#### [Task item]
Every line of the entries with the word "Collapse" in it should be shown.

(Records from a data collection)
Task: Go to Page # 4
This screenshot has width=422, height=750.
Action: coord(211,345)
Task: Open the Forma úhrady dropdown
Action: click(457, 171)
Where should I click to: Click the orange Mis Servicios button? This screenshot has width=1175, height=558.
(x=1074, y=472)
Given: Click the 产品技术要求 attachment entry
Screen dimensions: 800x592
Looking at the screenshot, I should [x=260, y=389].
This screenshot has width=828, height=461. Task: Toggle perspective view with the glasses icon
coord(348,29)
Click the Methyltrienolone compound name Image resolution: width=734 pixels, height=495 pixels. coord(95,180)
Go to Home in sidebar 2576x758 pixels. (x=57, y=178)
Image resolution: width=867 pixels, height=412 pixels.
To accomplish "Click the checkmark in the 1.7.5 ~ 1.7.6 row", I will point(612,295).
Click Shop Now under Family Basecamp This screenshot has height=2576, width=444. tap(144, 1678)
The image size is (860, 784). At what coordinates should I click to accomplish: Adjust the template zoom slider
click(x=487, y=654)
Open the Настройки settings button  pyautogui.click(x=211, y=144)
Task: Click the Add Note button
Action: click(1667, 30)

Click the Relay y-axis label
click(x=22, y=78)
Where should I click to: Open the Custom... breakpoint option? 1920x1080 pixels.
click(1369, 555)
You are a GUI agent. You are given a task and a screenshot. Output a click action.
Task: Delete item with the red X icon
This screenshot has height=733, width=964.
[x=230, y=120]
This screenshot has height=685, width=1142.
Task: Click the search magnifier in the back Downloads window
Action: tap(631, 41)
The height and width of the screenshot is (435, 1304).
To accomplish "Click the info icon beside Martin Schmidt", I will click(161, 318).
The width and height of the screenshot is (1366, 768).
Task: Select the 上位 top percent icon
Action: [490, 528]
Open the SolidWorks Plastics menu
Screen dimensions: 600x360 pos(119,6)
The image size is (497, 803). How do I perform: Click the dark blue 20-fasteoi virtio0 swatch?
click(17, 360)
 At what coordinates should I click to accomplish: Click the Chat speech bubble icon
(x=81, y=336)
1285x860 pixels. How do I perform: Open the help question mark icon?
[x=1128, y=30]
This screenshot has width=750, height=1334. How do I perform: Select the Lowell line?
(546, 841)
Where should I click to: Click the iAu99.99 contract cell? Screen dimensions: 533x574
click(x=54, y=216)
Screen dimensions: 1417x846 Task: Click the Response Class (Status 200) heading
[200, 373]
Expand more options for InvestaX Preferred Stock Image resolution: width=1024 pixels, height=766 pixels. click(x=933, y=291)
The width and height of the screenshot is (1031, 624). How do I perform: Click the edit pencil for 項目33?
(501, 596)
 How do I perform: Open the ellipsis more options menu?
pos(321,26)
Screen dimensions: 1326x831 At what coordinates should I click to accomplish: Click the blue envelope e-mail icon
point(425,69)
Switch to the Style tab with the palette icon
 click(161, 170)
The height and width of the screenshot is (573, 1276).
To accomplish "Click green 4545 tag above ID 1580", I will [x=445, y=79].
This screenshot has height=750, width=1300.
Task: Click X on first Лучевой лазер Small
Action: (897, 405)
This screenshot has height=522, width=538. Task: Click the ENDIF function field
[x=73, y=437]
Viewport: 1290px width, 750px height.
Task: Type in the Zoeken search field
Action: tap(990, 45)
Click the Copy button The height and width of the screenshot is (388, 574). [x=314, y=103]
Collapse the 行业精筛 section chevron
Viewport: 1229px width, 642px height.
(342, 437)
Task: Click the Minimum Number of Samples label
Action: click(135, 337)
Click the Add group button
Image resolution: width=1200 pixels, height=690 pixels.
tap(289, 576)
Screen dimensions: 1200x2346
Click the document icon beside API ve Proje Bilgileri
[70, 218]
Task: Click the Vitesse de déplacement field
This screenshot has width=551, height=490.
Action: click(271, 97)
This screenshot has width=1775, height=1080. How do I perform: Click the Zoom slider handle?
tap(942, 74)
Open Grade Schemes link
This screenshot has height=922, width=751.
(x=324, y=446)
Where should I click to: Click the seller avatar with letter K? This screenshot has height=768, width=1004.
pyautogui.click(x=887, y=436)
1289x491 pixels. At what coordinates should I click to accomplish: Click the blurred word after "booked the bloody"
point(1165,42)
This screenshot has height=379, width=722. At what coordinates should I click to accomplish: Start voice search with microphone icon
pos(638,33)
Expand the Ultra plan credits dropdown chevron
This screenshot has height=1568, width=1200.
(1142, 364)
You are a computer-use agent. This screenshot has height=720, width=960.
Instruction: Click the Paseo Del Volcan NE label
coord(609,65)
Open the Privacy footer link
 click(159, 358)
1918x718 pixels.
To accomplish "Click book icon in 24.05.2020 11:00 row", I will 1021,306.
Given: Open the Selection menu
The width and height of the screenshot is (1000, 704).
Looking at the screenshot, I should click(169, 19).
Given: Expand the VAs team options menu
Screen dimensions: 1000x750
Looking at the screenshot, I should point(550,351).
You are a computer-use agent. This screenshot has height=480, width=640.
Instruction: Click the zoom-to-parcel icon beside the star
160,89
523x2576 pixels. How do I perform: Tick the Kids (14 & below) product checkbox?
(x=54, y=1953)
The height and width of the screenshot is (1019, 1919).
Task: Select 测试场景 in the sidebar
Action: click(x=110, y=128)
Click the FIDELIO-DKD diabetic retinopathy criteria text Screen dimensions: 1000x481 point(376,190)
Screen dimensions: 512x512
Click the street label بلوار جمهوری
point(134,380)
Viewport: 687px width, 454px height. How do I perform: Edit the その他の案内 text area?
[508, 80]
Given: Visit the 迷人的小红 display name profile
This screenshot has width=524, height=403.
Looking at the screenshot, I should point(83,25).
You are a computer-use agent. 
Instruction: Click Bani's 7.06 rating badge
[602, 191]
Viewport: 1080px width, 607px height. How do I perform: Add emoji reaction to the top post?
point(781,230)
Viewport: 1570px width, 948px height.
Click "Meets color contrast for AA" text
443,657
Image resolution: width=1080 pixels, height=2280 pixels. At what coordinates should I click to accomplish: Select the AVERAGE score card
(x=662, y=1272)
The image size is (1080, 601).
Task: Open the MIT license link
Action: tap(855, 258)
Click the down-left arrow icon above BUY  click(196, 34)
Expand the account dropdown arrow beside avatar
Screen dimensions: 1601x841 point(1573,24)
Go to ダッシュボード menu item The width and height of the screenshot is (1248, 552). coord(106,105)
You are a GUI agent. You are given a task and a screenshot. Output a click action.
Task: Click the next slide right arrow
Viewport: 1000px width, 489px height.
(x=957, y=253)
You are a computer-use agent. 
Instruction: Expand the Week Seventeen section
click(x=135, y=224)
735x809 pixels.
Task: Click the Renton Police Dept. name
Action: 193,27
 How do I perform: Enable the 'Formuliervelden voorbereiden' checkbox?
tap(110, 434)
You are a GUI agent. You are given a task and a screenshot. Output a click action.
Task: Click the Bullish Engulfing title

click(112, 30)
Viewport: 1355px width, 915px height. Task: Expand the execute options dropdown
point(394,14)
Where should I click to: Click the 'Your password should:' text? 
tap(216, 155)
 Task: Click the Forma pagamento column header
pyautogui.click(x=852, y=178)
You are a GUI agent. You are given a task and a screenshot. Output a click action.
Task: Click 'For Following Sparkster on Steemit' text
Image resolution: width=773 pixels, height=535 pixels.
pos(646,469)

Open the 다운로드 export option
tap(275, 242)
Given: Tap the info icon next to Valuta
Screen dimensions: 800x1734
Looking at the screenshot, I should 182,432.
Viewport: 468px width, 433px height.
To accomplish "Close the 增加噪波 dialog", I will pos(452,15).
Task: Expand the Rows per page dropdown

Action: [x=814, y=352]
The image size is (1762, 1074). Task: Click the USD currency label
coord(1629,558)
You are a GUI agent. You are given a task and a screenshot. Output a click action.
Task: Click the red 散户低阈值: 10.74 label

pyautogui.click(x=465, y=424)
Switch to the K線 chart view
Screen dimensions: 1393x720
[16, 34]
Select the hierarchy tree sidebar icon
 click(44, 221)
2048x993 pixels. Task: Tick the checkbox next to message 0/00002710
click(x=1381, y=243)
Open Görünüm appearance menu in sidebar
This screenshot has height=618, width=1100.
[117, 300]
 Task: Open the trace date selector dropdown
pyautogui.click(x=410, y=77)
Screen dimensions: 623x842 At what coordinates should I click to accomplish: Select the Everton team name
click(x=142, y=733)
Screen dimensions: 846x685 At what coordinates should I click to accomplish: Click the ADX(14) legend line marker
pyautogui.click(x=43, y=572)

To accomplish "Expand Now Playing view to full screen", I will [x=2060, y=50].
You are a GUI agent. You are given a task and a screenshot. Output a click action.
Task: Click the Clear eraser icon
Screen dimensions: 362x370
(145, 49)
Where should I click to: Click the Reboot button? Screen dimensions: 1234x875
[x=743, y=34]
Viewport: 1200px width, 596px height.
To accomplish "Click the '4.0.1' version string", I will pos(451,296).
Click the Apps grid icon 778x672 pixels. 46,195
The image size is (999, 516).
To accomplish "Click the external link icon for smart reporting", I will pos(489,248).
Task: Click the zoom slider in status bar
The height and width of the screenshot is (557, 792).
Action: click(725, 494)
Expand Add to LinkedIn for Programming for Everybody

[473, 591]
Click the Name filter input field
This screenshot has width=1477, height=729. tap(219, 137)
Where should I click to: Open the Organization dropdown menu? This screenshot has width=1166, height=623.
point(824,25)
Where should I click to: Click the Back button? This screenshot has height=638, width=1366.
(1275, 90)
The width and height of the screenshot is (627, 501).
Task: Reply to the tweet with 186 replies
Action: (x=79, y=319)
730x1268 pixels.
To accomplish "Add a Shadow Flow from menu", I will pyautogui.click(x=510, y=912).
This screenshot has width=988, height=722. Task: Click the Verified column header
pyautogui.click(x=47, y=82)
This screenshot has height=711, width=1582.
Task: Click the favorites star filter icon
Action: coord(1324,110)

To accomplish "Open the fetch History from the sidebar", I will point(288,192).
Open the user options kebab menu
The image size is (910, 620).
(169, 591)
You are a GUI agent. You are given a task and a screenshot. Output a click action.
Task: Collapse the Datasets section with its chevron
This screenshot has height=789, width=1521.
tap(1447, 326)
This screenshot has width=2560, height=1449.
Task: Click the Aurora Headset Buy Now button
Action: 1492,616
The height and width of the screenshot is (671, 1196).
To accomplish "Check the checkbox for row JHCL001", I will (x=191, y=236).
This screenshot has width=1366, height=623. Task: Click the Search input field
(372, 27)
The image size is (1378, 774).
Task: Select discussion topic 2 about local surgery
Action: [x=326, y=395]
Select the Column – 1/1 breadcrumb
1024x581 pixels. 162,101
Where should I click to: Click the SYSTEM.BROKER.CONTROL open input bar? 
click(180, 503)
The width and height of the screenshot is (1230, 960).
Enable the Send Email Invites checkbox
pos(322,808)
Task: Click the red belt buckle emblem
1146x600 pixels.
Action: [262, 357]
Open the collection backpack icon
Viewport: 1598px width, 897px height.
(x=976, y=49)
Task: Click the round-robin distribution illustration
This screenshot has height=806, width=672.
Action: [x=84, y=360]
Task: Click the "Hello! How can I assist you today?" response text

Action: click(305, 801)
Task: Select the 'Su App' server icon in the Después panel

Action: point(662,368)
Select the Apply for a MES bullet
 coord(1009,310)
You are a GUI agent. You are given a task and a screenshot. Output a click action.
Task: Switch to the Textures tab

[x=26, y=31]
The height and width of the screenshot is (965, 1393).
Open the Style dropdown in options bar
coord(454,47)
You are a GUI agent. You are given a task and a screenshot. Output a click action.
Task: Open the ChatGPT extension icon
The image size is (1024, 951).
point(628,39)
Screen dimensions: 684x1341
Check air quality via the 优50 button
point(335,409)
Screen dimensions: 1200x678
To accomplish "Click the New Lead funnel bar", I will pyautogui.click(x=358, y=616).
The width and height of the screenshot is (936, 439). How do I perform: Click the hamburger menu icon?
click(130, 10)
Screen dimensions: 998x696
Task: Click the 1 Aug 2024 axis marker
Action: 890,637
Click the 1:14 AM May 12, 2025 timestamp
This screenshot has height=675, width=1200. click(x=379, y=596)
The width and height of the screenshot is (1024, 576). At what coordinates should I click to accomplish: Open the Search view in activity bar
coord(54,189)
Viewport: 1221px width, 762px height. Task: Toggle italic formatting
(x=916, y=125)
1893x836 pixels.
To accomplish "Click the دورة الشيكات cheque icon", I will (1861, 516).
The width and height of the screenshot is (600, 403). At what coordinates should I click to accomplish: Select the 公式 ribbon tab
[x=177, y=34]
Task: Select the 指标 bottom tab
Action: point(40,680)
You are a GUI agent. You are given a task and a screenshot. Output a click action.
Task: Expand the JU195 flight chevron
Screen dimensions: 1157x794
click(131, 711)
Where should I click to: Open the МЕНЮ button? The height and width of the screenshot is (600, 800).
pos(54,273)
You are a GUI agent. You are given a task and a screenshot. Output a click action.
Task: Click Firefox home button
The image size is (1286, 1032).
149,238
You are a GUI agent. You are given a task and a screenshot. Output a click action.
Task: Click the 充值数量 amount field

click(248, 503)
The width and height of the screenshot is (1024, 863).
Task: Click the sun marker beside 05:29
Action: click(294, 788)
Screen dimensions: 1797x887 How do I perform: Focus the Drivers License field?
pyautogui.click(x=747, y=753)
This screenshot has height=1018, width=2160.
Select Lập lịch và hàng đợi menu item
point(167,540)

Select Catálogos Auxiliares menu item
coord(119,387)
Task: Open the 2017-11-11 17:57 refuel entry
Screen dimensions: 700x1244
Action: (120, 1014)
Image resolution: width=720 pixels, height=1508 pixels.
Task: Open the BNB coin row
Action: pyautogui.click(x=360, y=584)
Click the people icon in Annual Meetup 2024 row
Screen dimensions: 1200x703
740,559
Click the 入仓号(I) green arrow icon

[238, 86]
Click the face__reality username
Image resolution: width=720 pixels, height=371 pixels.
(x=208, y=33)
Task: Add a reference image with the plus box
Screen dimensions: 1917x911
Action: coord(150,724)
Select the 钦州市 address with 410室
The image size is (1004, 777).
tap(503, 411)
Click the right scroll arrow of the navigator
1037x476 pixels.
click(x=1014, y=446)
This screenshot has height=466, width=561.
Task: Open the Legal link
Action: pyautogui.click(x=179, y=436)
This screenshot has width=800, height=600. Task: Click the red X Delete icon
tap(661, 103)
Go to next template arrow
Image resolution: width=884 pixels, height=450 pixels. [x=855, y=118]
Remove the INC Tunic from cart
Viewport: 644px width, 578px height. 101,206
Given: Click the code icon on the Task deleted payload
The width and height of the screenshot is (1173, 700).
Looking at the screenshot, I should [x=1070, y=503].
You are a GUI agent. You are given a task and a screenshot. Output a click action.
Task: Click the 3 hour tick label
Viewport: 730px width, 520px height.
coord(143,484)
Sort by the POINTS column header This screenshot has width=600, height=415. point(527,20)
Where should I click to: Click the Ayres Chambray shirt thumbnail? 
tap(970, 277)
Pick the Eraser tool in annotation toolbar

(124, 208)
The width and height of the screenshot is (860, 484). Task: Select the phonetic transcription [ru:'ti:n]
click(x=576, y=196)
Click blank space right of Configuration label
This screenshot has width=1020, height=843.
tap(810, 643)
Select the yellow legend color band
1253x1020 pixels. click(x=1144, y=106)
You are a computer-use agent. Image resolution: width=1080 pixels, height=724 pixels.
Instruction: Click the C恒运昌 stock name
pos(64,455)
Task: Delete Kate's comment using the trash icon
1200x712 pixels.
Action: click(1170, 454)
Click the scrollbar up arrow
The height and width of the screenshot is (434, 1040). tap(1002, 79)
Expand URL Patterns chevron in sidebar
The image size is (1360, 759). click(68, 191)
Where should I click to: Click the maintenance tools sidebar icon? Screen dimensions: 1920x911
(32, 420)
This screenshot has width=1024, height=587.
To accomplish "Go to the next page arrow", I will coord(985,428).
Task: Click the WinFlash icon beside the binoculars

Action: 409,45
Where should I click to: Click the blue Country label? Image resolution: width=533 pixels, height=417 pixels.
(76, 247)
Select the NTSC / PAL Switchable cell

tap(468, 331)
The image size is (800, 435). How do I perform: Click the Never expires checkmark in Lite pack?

#### [Answer area]
Collapse the 行业精筛 section chevron
Task: Collapse the Datasets section with its chevron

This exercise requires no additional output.